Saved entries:
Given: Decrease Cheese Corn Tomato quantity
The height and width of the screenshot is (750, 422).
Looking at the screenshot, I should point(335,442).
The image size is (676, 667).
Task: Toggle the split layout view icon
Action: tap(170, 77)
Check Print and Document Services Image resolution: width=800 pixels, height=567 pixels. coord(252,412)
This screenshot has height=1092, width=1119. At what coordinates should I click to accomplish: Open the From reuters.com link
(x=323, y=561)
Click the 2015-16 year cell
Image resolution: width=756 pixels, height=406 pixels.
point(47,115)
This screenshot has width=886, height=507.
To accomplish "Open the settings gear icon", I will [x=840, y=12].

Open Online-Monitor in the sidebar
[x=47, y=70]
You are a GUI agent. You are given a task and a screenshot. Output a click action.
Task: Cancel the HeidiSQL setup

TRY IT:
Start at the first line and transcribe the data exactly through the last.

WORKED SOLUTION:
Given: Decrease Cheese Corn Tomato quantity
The height and width of the screenshot is (750, 422).
Looking at the screenshot, I should point(335,442).
The image size is (676, 667).
Task: Toggle the split layout view icon
Action: tap(170, 77)
Check Print and Document Services Image resolution: width=800 pixels, height=567 pixels. coord(252,412)
This screenshot has height=1092, width=1119. At what coordinates should I click to accomplish: Open the From reuters.com link
(x=323, y=561)
Click the 2015-16 year cell
Image resolution: width=756 pixels, height=406 pixels.
point(47,115)
This screenshot has width=886, height=507.
To accomplish "Open the settings gear icon", I will [x=840, y=12].

Open Online-Monitor in the sidebar
[x=47, y=70]
You are a GUI agent. You are given a task and a screenshot. Output a click action.
Task: Cancel the HeidiSQL setup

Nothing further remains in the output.